Avec huit publications (2) à son compte, le jeune poète Gaëtan Ngoua étonne les amateurs de la littérature. Bruits des lendemains qui se remarque par sa spécificité métaphorique, nous rappelle, à certains moments, quelques reflets imagés des précurseurs de la poésie congolaise.
Bruits sans lendemains se lit comme une somme de textes de poésie dont le regard de l’auteur est tourné vers l’avenir. Ce dernier se veut humaniste à travers un optimisme qui interpelle le social et le sociétal de son peuple fondés sur la philosophie du bien-être et du vivre-ensemble. L’homme, le temps accouplé à la nature, définissent la pensée de Gaëtan Ngoua.
Bruits des lendemains : une poésie humaniste
Au centre de la poésie de Gaëtan Ngoua, se révèle l’homme optimiste, loin des sentiments négatifs de la société qu’il voudrait saine. Sa poésie apparait comme un rêve qu’il essaie de mettre en valeur à travers son moi-pluriel : « Notre labeur face à l’histoire / N’est plus de polir la vérité / Mais de la prémunir du mensonge inutile / Qui perfore les espoirs de l’homme » (p. 33). Le poète ne voit pas le monde de l’extérieur mais globalement de l’intérieur en se confrontant au destin de l’humanité. Du « je » qui souvent définit la subjectivité de la pensée de tout poète, Gaëtan Ngoua le remplace par le « nous » qui n’est pas loin du « on » collectif qui s’apparente à l’homme en général. A travers le « nous », le poète se place dans la société des hommes dont il voudrait corriger les défauts : « Une seule devise est à ressasser : humanité, humanité, humanité / Contre les clubs de l’argent, / Brandissons la vie, / Contre sa furie, / Crions l’homme d’abord » (p.37). La poésie de Gaëtan Ngoua tourne autour de l’homme dans toutes ses dimensions dont il semble connaitre quelques paramètres sociaux et sociétaux : « De l’homme / L’homme ne capte que les ombres / (…) Montrez-moi l’homme qui connait l’homme / Je vous dévoilerai son ignorance » (p.40). Avec Gaëtan Ngoua, la poésie cesse d’être incisive et engagée au sens révolutionnaire du terme. Fini avec lui « un poème dans la poche, un fusil dans la main ». Pas d’univers violents. Avec Bruits des lendemains, la poésie s’avère plutôt engageante moralement dans un optimisme plus ou moins explicite : « Mais le pays qui brille n’est plus celui-là, / Le pays qui brille sera bien là. / Il est non loin de là / Presque sous nos bras »(p.56). Dans l’affirmatif, le poète observe l’avenir d’un ton interrogatif devant l’optimisme du destin qu’il dévoile dans certains textes : « Faire la guerre est-il plus facile qu’aimer les hommes ? / Tuer les gens est-il plus facile que faire la paix ? / Se chamailler est-il plus facile que dialoguer ? / Fabriquer des armes est-il plus facile que semer du grain ?» (p.45).

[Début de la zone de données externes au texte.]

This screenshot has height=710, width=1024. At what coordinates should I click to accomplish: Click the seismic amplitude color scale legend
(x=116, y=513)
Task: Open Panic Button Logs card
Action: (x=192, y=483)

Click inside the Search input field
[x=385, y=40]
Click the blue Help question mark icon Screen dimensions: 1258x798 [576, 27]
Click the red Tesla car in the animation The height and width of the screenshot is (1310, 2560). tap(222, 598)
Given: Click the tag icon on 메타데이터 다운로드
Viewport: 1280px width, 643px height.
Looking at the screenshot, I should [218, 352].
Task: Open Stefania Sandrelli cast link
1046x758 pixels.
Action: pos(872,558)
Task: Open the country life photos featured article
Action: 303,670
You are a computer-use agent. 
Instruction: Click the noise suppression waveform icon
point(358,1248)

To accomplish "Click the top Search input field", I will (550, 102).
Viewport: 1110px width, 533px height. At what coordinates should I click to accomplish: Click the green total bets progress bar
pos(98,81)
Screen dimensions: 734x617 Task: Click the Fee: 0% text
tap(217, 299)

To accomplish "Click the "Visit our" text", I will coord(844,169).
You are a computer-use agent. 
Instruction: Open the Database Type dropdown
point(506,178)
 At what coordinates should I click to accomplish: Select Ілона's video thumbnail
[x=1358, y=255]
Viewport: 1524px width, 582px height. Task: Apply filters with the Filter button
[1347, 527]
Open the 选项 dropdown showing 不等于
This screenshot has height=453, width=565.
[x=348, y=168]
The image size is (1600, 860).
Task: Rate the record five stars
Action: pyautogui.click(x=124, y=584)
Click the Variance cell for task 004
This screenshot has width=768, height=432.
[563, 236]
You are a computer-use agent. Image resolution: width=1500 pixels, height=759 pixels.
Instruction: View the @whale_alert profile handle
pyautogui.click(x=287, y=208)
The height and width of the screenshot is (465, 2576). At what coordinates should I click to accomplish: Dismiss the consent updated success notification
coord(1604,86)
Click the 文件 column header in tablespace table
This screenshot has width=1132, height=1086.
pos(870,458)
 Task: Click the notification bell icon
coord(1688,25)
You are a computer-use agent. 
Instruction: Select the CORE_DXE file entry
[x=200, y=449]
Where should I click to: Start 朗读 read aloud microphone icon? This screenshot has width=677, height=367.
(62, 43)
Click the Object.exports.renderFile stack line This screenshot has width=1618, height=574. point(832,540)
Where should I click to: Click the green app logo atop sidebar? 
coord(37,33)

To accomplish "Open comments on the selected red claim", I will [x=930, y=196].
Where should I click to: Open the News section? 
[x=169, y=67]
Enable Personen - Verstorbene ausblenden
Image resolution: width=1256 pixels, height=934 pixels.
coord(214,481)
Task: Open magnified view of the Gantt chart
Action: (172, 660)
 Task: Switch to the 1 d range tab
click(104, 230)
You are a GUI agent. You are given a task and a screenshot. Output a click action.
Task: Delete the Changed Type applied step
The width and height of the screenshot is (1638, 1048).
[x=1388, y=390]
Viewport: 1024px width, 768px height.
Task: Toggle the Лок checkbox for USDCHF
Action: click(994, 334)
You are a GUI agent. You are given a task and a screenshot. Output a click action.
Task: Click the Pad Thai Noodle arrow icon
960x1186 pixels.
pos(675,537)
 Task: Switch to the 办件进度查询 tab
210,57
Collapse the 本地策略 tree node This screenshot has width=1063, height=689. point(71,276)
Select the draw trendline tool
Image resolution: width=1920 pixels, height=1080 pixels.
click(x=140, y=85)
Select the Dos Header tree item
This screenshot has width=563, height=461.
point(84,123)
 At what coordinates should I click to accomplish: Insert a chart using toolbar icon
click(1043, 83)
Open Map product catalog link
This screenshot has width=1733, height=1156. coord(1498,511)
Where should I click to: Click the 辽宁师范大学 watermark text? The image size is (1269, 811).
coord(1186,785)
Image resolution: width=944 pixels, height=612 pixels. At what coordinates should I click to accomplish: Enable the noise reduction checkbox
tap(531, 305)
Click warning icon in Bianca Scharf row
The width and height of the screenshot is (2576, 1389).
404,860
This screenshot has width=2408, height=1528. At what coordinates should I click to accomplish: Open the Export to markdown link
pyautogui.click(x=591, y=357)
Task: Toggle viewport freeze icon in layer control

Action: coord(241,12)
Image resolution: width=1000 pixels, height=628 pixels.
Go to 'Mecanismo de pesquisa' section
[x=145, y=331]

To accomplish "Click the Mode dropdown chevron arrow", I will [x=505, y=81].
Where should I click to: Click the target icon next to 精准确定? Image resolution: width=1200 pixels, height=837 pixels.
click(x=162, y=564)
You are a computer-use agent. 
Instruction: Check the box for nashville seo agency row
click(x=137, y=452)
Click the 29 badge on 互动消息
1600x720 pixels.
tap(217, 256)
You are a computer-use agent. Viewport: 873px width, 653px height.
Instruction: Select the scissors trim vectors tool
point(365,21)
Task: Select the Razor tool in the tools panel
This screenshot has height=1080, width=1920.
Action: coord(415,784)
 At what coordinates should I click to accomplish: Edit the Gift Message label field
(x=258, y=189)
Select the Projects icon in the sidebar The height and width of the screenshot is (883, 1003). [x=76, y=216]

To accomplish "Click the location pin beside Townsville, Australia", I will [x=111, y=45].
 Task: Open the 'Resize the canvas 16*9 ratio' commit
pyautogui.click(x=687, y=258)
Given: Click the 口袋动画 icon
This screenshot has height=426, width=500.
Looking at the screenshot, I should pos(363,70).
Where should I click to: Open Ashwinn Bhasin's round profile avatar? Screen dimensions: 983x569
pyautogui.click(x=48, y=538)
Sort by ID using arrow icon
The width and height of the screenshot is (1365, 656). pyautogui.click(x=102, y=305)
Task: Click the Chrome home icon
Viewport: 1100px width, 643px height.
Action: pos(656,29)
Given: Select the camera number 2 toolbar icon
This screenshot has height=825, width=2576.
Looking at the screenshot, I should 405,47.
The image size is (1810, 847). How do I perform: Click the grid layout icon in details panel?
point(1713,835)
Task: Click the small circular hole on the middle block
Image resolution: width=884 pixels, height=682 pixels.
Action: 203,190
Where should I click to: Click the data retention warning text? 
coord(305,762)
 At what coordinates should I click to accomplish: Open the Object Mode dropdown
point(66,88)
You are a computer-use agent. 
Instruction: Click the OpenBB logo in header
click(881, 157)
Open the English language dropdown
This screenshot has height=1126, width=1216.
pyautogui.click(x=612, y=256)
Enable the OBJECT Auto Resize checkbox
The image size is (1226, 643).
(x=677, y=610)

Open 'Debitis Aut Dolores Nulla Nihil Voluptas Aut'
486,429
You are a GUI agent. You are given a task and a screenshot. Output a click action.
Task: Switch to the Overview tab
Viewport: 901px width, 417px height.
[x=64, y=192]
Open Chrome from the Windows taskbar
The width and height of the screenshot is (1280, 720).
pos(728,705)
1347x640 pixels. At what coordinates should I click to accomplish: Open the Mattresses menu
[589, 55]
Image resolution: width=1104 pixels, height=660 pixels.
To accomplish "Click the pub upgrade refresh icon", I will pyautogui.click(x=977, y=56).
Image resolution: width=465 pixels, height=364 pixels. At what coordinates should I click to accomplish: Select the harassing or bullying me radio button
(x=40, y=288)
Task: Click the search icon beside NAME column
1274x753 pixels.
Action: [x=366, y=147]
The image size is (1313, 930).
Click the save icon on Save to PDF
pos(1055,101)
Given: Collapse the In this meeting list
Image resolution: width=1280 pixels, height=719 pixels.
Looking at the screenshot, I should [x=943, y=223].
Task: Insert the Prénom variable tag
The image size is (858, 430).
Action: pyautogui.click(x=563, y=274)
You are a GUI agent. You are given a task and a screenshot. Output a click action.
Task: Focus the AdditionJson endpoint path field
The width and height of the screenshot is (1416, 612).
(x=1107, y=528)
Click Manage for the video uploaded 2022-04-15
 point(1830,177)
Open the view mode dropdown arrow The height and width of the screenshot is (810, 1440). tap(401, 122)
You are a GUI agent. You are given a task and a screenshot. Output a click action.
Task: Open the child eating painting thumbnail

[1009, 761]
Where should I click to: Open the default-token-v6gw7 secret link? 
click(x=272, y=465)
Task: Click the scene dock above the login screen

Bruits des lendemains, une poésie chaste car n’ayant aucun regard vers la femme érotique comme on le constate généralement chez les artistes. La femme chez Gaëtan Ngoua s’écarte de l’image que lui donne par exemple Baudelaire dans Les fleurs du mal et plus près de nous celle de la femme-amour de Jean baptiste Tati Loutard des Racines congolaises et de L’envers du soleil. Avec Gaëtan Ngoua, nous avons une écriture non sexuelle.
Bruits des lendemains : entre temps et nature
L’environnement influencé par le temps et la nature, n’échappe pas au poète. Ces deux éléments vitaux qui accompagnent en général l’écrivain africain se révèlent dans quelques textes de Bruits des lendemains : « Sur les têtes des montagnes et des arbres affolés, / Des colonnes de brouillard s’entrelacent / Comme des nappes de fumées en colère survolent / Des coiffes de forêts violées » (p.50). Et un peu plus loin, on peut lire à travers le mariage entre le temps et la nature : « J’aime le temps qui mûrissent les modes, / J’aime les soleils qui luisent les hivers / J’aime les déserts qui honorent les oasis » (p.85).
Un clin d’œil à l’Afrique
Rares sont les poètes qui ne chantent pas le continent. Dans sa poésie, Gaëtan Ngoua a « un mot pour [son] Afrique » (82) qu’il regarde, impuissant, en train de subir les affres de l’exploitation de la main sale de l’Histoire : « Afrique de la vigueur desséchée / Par des viols perpétuels » (p.83). Mais le poète ne désespère pas et pense que le rêve prophétique est possible : « Rêve Afrique, et coups de trêves / Rêve Afrique, pour que tu sois maître de l’arène » (p.84).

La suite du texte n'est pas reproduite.